American silent film actress

Sally Crute (born Sally C. Kirby, June 27, 1886 - August 12, 1971) was an American actress of the silent film era.

==Biography==
Born in Chattanooga, Tennessee, before entering motion pictures Crute performed on stage. Crute was generally cast as a widow or man charmer in movies. She was employed by Edison Studios. She was a leading woman of Harold Lockwood, Joseph Burks, and Frank Lyon, among others.

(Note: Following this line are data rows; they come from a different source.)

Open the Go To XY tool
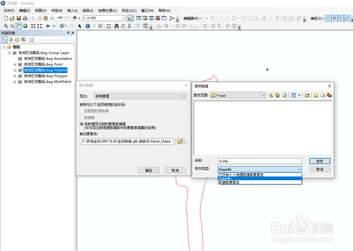Image resolution: width=353 pixels, height=251 pixels. [129, 26]
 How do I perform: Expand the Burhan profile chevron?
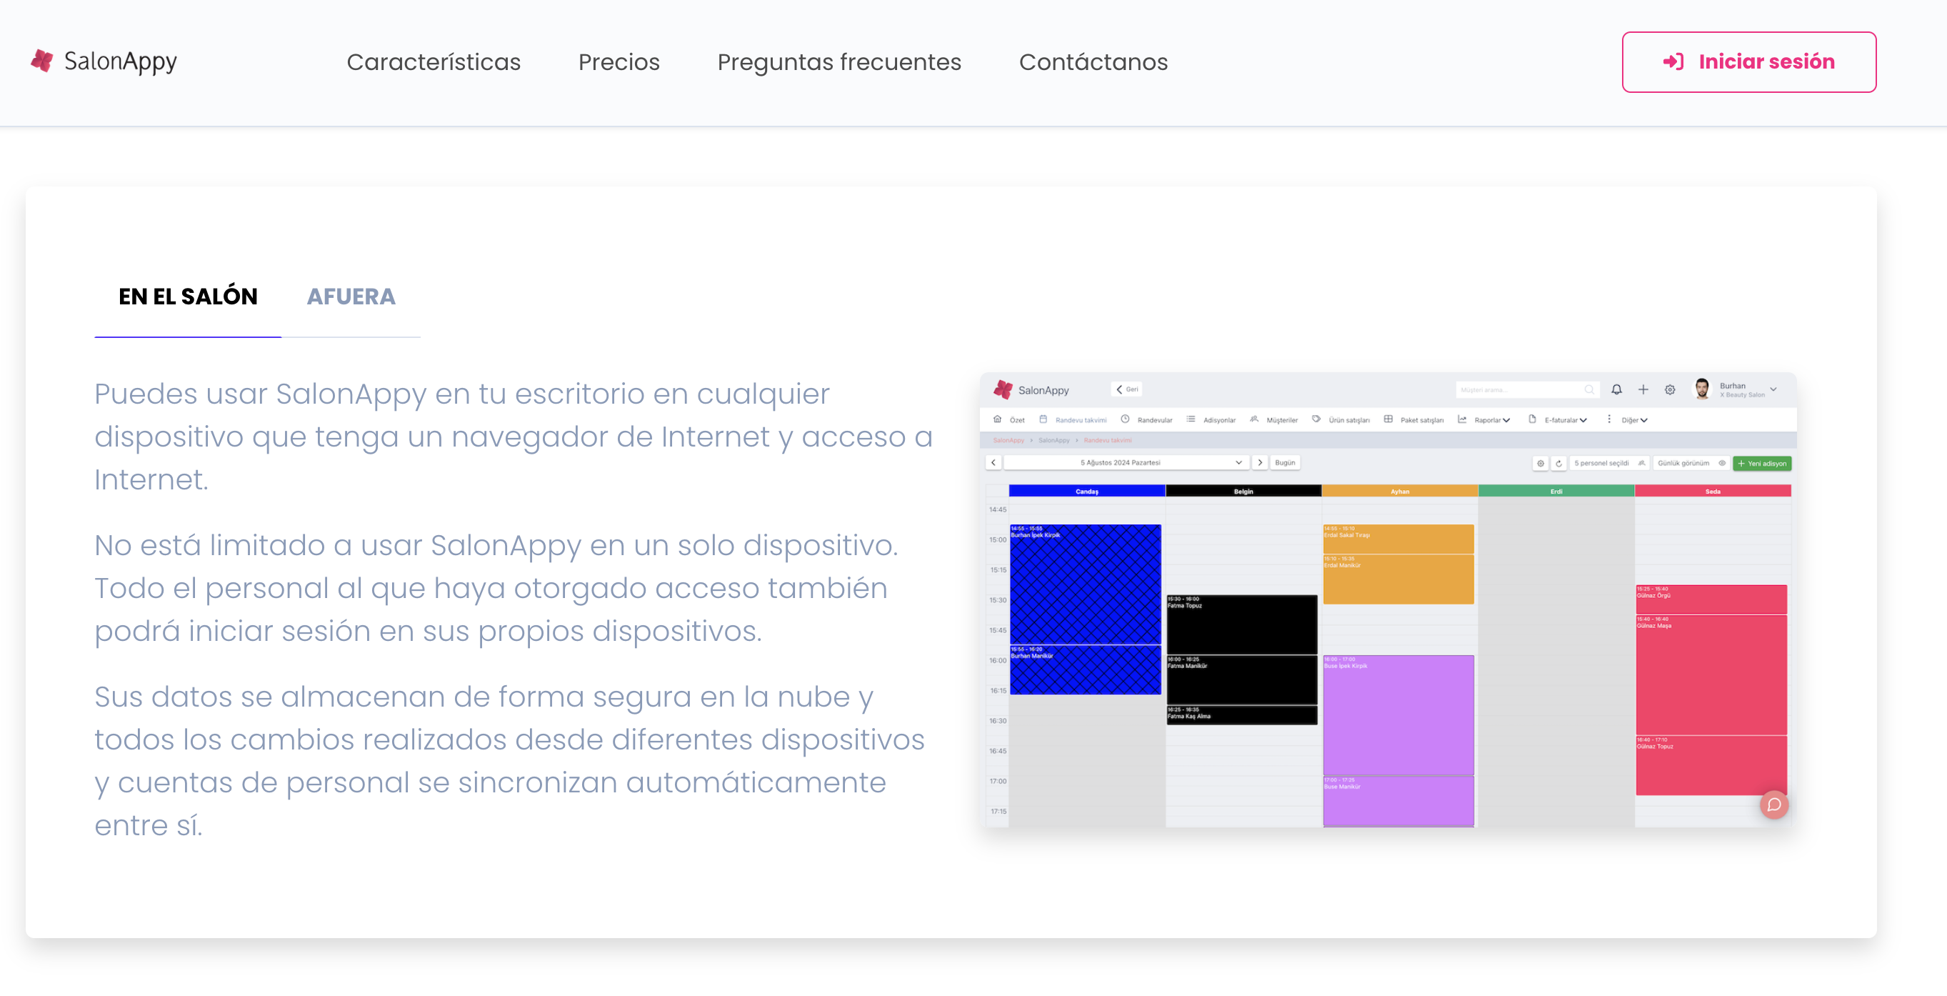(x=1773, y=389)
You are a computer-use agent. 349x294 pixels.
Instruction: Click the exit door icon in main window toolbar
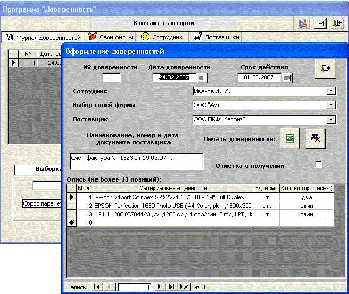(337, 23)
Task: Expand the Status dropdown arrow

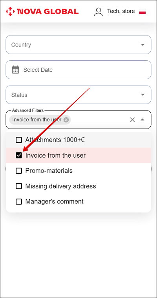Action: (x=143, y=95)
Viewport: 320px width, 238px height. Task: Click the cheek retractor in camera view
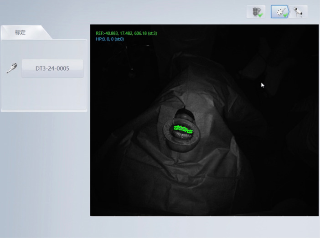click(x=181, y=135)
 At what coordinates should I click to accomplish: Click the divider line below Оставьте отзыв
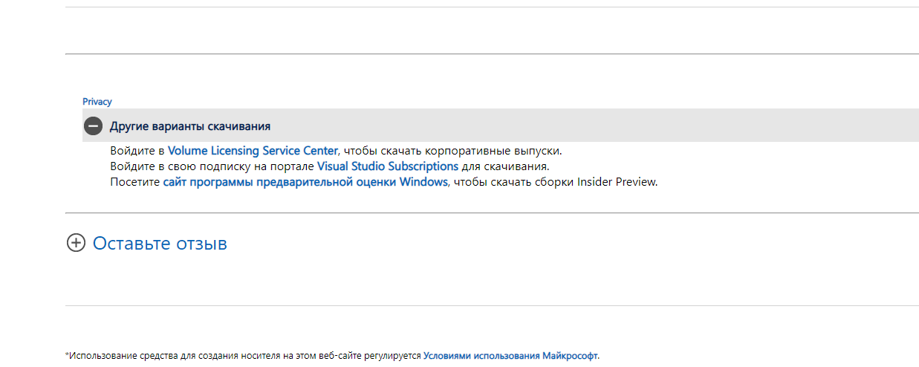click(492, 305)
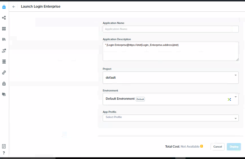Image resolution: width=245 pixels, height=159 pixels.
Task: Open the Marketplace shopping bag icon
Action: point(4,7)
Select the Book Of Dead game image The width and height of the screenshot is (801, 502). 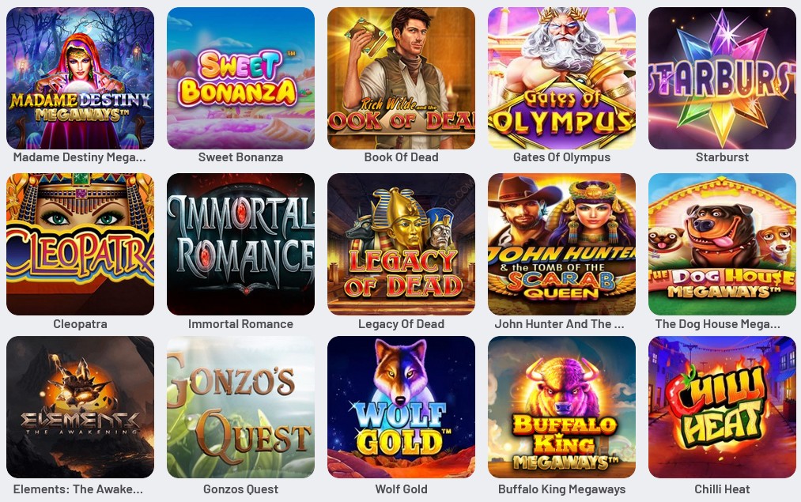[401, 78]
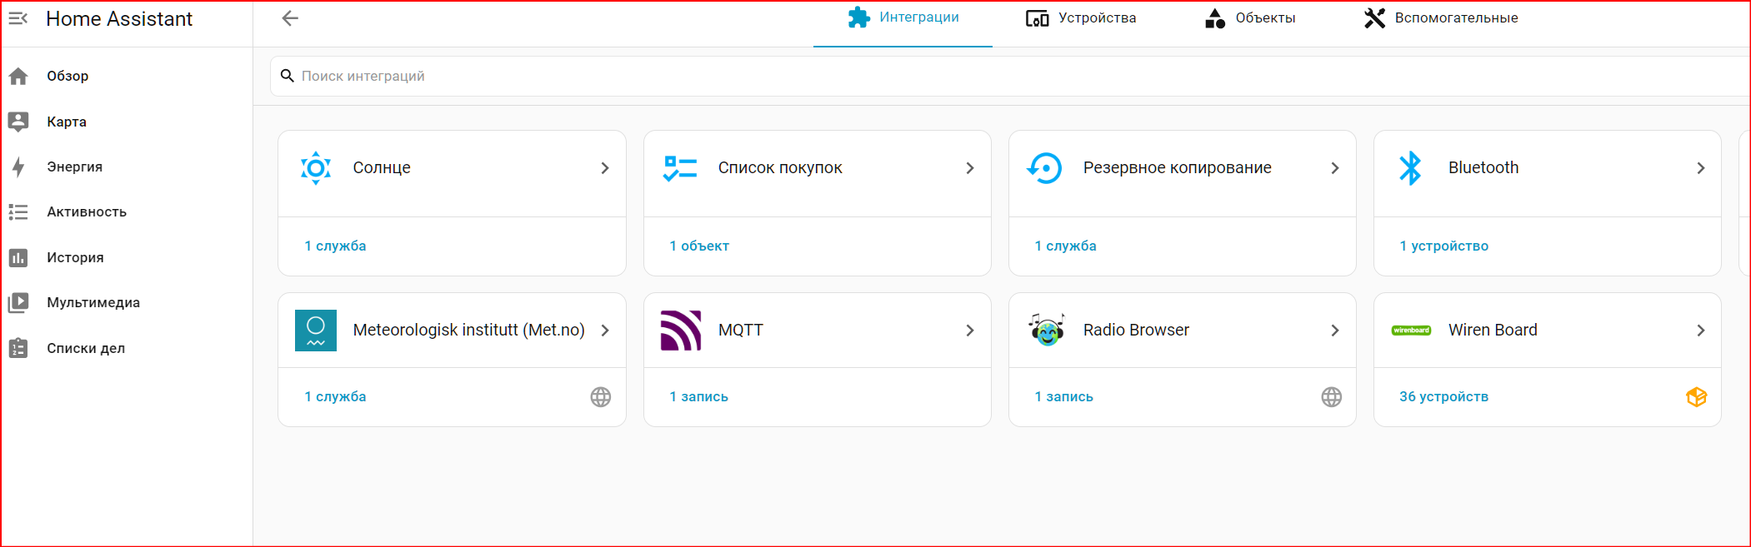Expand the Backup integration chevron

tap(1335, 168)
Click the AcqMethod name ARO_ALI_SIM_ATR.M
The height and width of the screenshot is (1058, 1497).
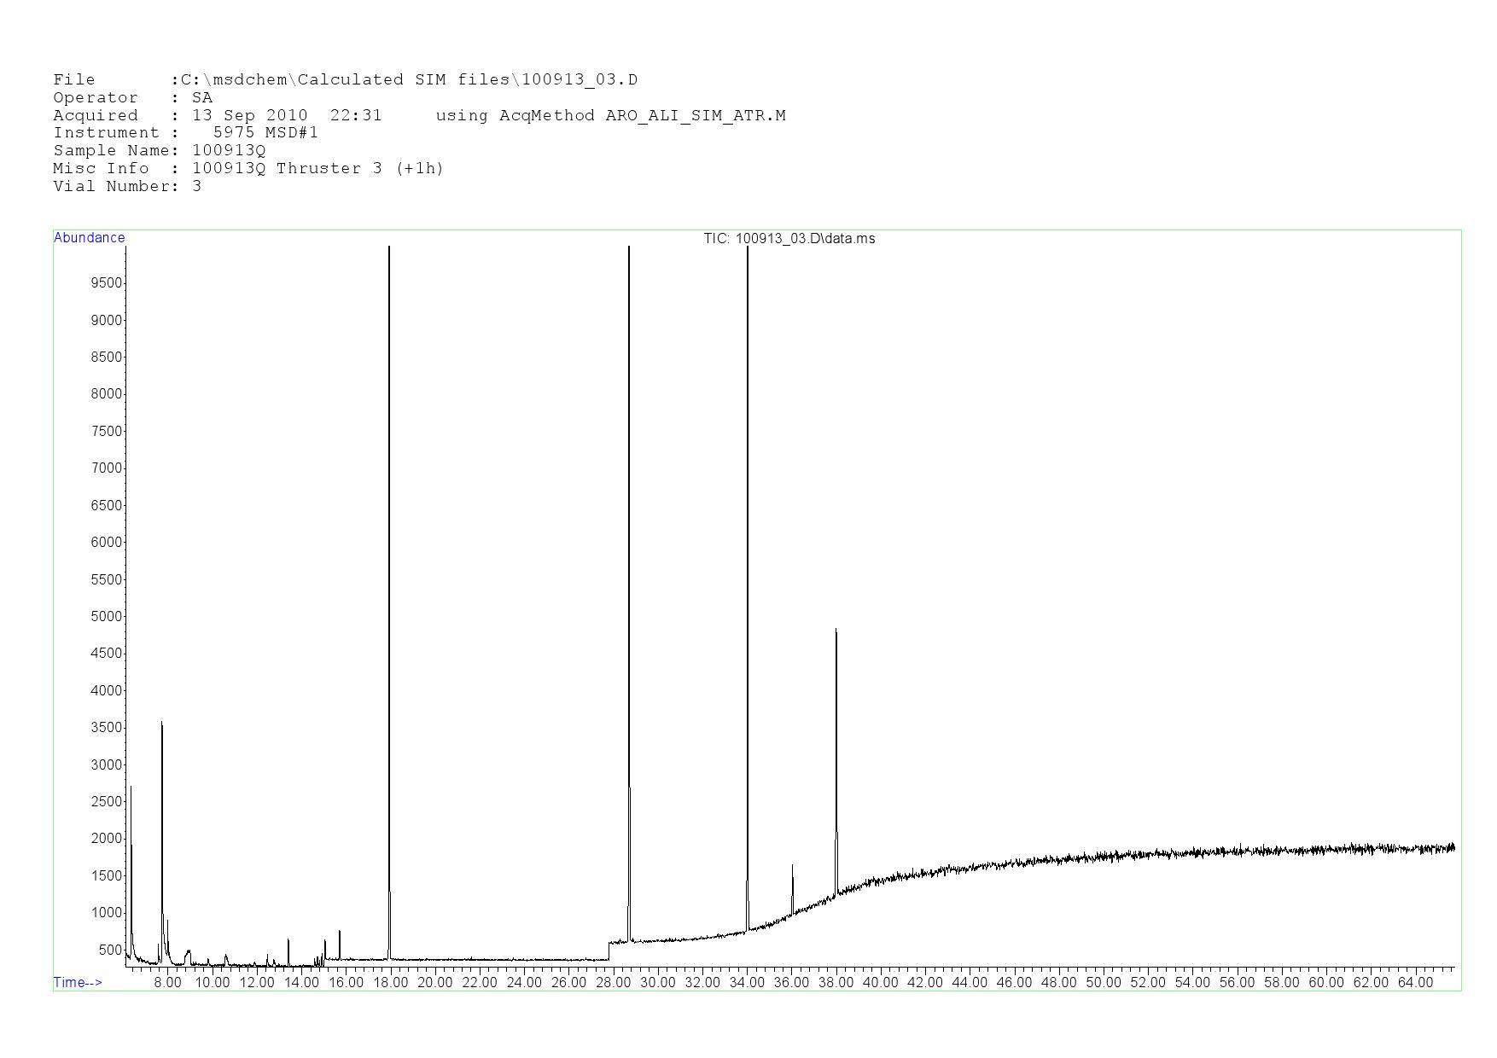point(695,115)
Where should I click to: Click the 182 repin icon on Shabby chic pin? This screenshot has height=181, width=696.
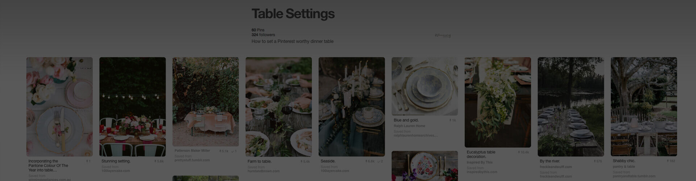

In In Spite of All (1915) she played the role of Stella, a famous dancer who lures the film's hero. In Her Vocation (1915), she appeared as an adventurous newspaper woman in a cast which included Augustus Phillips. As Lucille Stanton, in When Men Betray (1918), Crute performs as a female so enticing she makes men her willing slaves.

After leaving motion pictures in 1925, Crute returned to make The Ace of Cads in 1926. The film starred Adolphe Menjou. She also appeared in Tin Gods (1926) with Thomas Meighan.

Crute died in 1971 in Miami, Florida.

==Partial filmography==

- The House of the Lost Court (1915) - Nina Desmond
- The Light at Dusk (1916)
- The Cossack Whip (1916)
- Blue Jeans (1917) - Sue Eudaly
- The Law of Compensation (1917)
- The Beautiful Lie (1917)
- The Avenging Trail (1917)
- The Awakening of Ruth (1917)
- A Wife by Proxy (1917)
- The Tell-Tale Step (1917)
- The Law of the North (1917)
- The Power of Decision (1917)
- The Belgian (1918) - Countess de Vries
- When Men Betray (1918) - Lucille Stanton
- Opportunity (1918)
- Eye for Eye (1918) - Helene
- The Poor Rich Man (1918)
- Atonement (1919)
- A Broadway Saint (1919)
- The Undercurrent (1919)
- The Greatest Love (1920)
- Even as Eve (1920) - Agatha Sproul
- The Garter Girl (1920) - Lynette
- Blind Wives (1920) - Business Woman
- Miss 139 (1921) - Vera Cardine
- It Isn't Being Done This Season (1921)
- The Tents of Allah (1923)
- Broadway Broke (1923)
- His Children's Children (1923) - Mrs. Wingate
- Week End Husbands (1924)
- A Little Girl in a Big City (1925)
- The Half-Way Girl (1925) - Effie
- Ermine and Rhinestones (1925) - Alys Ferring
- Tin Gods (1926)
- The Ace of Cads (1926)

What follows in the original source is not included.